The Republican Party also has a problem on its hands. It has a member of its House caucus who promoted the murder of her current Democratic colleagues—not 20 years ago; last year. It has another member who wants to pack heat on the House floor. Another member who said, outside the Capitol on the day before it was stormed by traitors, that “Hitler was right.” It has two senators who egged on or cheered on the treasonous mob that carried out that storming. It has six other senators who voted with those two to overthrow American democracy. And it has 139 members of its House caucus—a solid majority—who likewise voted to overthrow democracy.
Getting the picture? We have one political party that is divided over tactics. We have another that is divided over whether to commit treason. And yet a lot of people still speak of them as morally equivalent competitors. It’s insane. They’re about as morally equivalent as McGonagall and Voldemort.
How did we get here? It’s a long story, but the short answer is that the Republican Party stopped being a normal American political party—you know, a thing with normal policy goals—and instead became a conduit for the expression of rage and grievances of that portion of America that hated the changes that have been taking place in this country since the 1960s.
I think you know that basic story and don’t need me to tell it to you, except to say that over the decades since the 1980s, drop by drop, the GOP has gone from being a party that was actually challenging liberal orthodoxy in interesting ways—I disagreed with them, but their ideas were interesting, you had to grapple with them—to a party that not only doesn’t have ideas but despises and distrusts them.
It’s partly the right-wing media. It’s partly the evangelical base. It’s partly the big donors, who don’t care about anything but tax cuts and killing regulations. It’s partly the infrastructure that warns incumbent legislators that they need to toe the line or they’ll have a primary challenge.
All these forces have melded over time into a congeries of suspicions and superstitions that grow and feed on one another—the kind of poisoned garden where ideas die.
Something else dies there, too, something less remarked upon in our normal political discourse: shame. Shame keeps us from doing crazy stuff. The superego, if you want to be Freudian about it. Superego is morality. Ego is reality. The GOP has shed both of those. It’s down to id; instincts. And the only thing that really matters in Id Land is trolling the libs. That proves commitment, authenticity; confers the one-of-us-ness so vital to fascist movements across time.
Take the “Hitler was right” lady. She is Rep. Mary Miller, first termer of Illinois. In a prepared speech before the group Moms for America, she said we must “win the hearts and minds of our children. This is the battle. Hitler was right on one thing. He said, whoever has the youth has the future.”

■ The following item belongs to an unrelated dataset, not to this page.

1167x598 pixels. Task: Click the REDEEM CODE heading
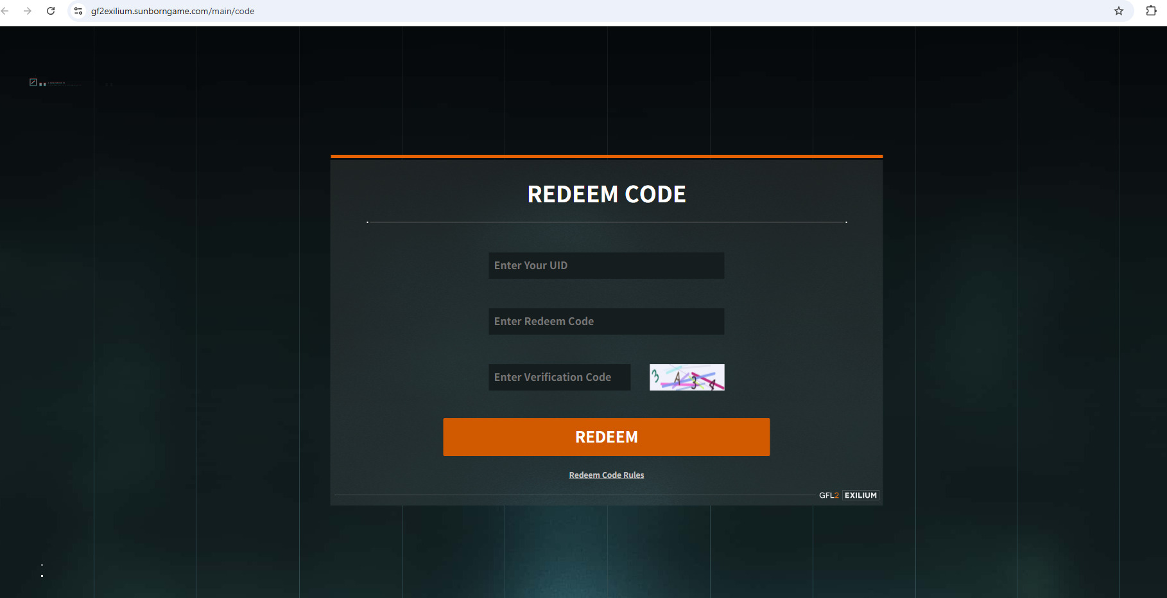click(607, 194)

Naturally, she complained that she was quoted out of context, and of course she offered the standard insincere apology. But anybody with a sense of a) morality and b) reality knows that you don’t get up in front of a group, on the grounds of the U.S. Capitol no less, and say “Hitler was right” about anything. I don’t care if the sentence ends “about how the carpet and the drapes at Berchtesgaden clashed.” You don’t say it.

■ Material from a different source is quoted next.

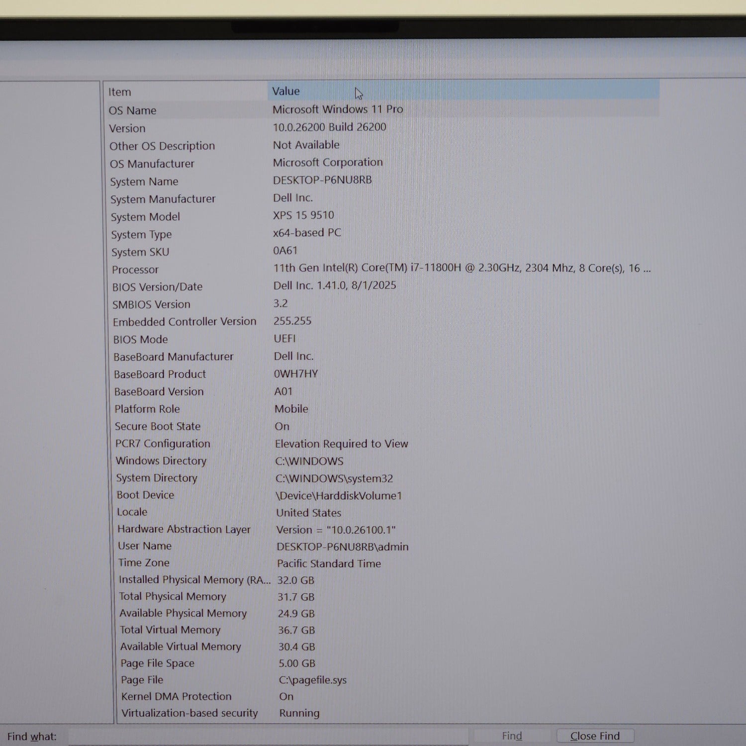The width and height of the screenshot is (746, 746).
Task: Click the Item column header
Action: pyautogui.click(x=120, y=92)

But you do say it if you know that you exist in an ecosystem that rewards saying it. And of course she knew that. How could she not? A sociopathic idiot spent a few years going around saying that a man who was born in Hawaii was born in Kenya and that he had proof he didn’t have, and it helped elect him president.
That same man—it’s just worth saying—incited a riot of people who were out to kill his own vice president, and who would have killed or at least injured senators if brave Officer Goodman hadn’t steered them away.
And today, those same senators, men and women who might have been killed had events taken a different turn, sit in judgment of that man—and of course will acquit him. Think about that for a minute. He might have been responsible—certainly morally if not legally—for the death or injury of one or more of their number, and they’re still going to ensure he goes unpunished.
So let’s just step back and take stock here. We have one party that is a normal political party. You may think it too liberal. Fine. But it’s out there trying to do things for the American people. You may disagree with those things and think they’re wrong and will do harm instead. Fine. But at least they’re ideas. Policies. Concrete proposals that people can debate.
The other party offers nothing. It let tens of thousands of people die in the pandemic, from Trump on down to the crazy governors like De Santis and Noem to anyone who spread the toxic fiction that masks were a form of deep state control. To the millions now out of work and relying on food banks, it says sorry, we’d love to, but that deficit! And now, we know that it literally is against democracy. And is unperturbed, so far, even by the news that one of its members endorsed the murder of her new colleagues.
Every week, it gets simultaneously more shocking—and more numbing. But we can’t lose our outrage, or our clarity about the fact that we now have one democratic party and one authoritarian one. And we just need to do all we can to ensure that enough of our fellow citizens see it too.